Verify the toolkit is installed and configured as the default container runtime.

    $ cat /etc/docker/daemon.json
    {
        "default-runtime": "nvidia",
        "runtimes": {
            "nvidia": {
                "path": "/usr/bin/nvidia-container-runtime",
                "runtimeArgs": []
            }
        }
    }

    $ sudo docker run --rm --runtime=nvidia --gpus all ubuntu nvidia-smi -L
    GPU 0: NVIDIA A100 80GB PCIe (UUID: GPU-d8ce95c1-12f7-3174-6395-e573163a2ace)

1.4 GPU Requirements

For minimum GPU requirements, refer to: https://build.nvidia.com/nvidia/digital-humans-for-customer-service/blueprintcard

2. NVIDIA GPU Cloud (NGC) API key:

NGC API Key is required to access resources within this repository.

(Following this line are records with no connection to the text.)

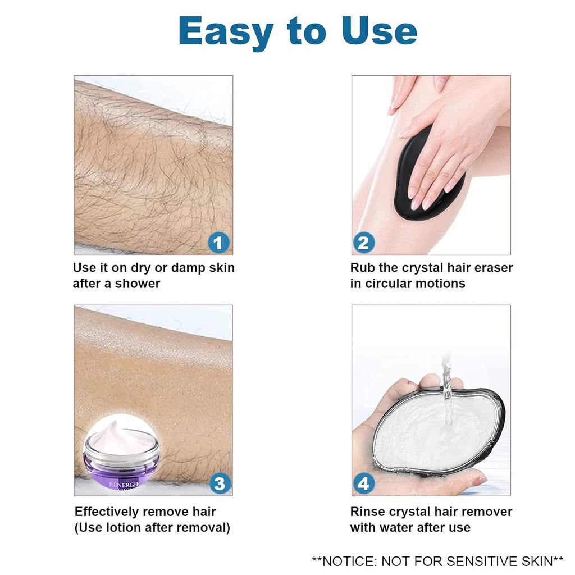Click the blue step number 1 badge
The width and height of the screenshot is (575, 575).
pyautogui.click(x=219, y=243)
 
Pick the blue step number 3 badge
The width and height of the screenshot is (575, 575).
pyautogui.click(x=220, y=483)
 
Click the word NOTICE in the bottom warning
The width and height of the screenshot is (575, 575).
pyautogui.click(x=349, y=560)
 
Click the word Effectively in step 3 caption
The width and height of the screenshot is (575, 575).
pyautogui.click(x=107, y=512)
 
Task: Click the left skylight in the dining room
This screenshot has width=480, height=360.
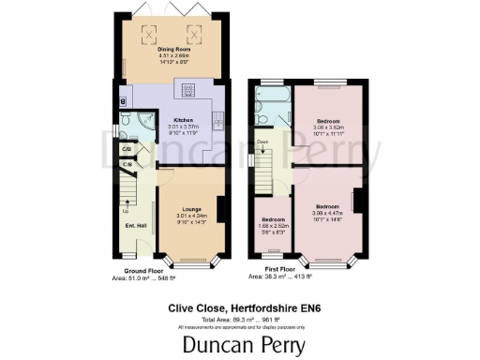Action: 147,36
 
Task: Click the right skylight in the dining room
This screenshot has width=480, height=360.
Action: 194,36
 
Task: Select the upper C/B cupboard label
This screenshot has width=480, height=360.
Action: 127,149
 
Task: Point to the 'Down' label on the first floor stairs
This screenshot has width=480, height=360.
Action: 262,142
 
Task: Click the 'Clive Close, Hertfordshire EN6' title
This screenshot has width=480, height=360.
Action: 240,306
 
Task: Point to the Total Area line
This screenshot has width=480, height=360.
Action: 240,318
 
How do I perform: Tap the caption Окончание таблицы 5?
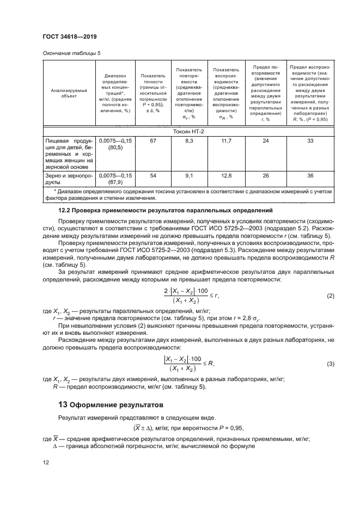click(x=71, y=53)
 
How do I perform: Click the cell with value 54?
click(x=153, y=176)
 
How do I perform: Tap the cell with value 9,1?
click(x=189, y=176)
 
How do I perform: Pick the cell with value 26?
click(x=266, y=176)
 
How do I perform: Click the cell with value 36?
click(x=309, y=176)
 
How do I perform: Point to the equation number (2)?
click(x=330, y=296)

Navigate to https://build.nvidia.com/nvidia/digital-humans-for-customer-service and click “Download Blueprint”
Login / Sign up if needed and “Generate your API Key”
Use this API Key as credentials for “NGC_API_KEY”
Log in to the NVIDIA container registry using the following command:docker login nvcr.ioOnce prompted, you can use $oauthtoken as the username and your NGC_API_Key as the password.Then, export the NGC_API_KEYexport NGC_API_KEY=<ngc-api-key>

Refer to Accessing And Pulling an NGC Container Image via the Docker CLI for more information.

3. Cloud Service Provider Setup:

The Digital human for customer service blueprint includes easy deployment scripts for major cloud service providers, it is recommended to have CSP secrets handy to deploy the digital human application. The RAG application can be deployment locally with docker compose using provided customization and deployment scripts.

We will cover the digital human application setup and deployment steps for AWS. The Setup for other CSPs can be found here.

We will be leveraging the one-click aws deployment script for deployment that automates and abstracts out complexities and completes the AWS instance provisioning, setup and deployment of our application.

3.1 Digital Human Application – AWS Setup:\

Follow the AWS CSP Setup Guide to configure your AWS environment for the Tokkio application.

After going through the provisioning steps, you should have the following credentials:

AWS Access Keys for IAM user: This procurement will give the Access key ID and Secret access key credentials. Refer to the AWS Documentation for detailed instructions.
S3 Bucket: Private S3 bucket to store the references to the resources the one-click deploy script will spin up.
DynamoDB Table: To manage access to the deployment state.
Domain and Route53 hosted zone: To deploy the application under.

4. SSH Key Pair:

This is needed to access the instances we are going to setup. On the local Ubuntu based machine you may use existing SSH key pair or create a new SSH key pair:

ssh-keygen -t rsa -b 4096

This should generate a public and private SSH key pair. The public key should be available as .ssh/id_rsa.pub and the private key would be then available as .ssh/id_rsa in your home folder as well. These keys will be needed to setup your one-click deployment of the Digital Human Pipeline.